### EXERCISE
Going through the data below, find how many lines include the word "agent", and reply with that number alone.

### RECORDS PROVIDED
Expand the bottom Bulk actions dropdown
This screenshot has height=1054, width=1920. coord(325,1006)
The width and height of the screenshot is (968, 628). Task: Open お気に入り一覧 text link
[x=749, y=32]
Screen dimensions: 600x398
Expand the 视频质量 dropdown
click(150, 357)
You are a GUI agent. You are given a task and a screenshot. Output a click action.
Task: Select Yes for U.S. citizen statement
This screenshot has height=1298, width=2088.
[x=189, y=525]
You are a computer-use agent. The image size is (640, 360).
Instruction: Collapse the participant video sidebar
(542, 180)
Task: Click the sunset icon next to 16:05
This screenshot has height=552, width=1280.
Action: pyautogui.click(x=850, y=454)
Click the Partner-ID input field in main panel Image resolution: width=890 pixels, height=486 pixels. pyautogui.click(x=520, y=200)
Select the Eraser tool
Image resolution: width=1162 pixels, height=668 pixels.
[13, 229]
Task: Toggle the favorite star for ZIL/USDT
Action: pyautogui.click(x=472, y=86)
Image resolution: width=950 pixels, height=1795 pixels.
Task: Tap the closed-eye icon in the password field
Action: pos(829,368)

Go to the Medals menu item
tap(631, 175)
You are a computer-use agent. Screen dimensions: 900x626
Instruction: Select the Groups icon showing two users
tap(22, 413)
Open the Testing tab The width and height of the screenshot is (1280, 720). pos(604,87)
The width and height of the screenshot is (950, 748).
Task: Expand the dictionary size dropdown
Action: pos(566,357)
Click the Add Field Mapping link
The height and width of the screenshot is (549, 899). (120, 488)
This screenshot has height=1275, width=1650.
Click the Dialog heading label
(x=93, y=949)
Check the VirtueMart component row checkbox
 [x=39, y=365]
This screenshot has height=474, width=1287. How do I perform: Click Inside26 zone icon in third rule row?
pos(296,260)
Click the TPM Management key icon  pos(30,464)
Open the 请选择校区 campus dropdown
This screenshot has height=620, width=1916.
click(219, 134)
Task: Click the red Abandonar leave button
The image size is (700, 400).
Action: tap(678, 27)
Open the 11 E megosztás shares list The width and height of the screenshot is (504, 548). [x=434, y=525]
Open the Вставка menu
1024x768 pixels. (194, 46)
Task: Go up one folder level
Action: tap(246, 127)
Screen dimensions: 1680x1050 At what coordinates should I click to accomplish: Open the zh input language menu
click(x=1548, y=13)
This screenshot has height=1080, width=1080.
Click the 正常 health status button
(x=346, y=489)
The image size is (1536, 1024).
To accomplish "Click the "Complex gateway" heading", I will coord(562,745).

### WRITTEN RESPONSE
3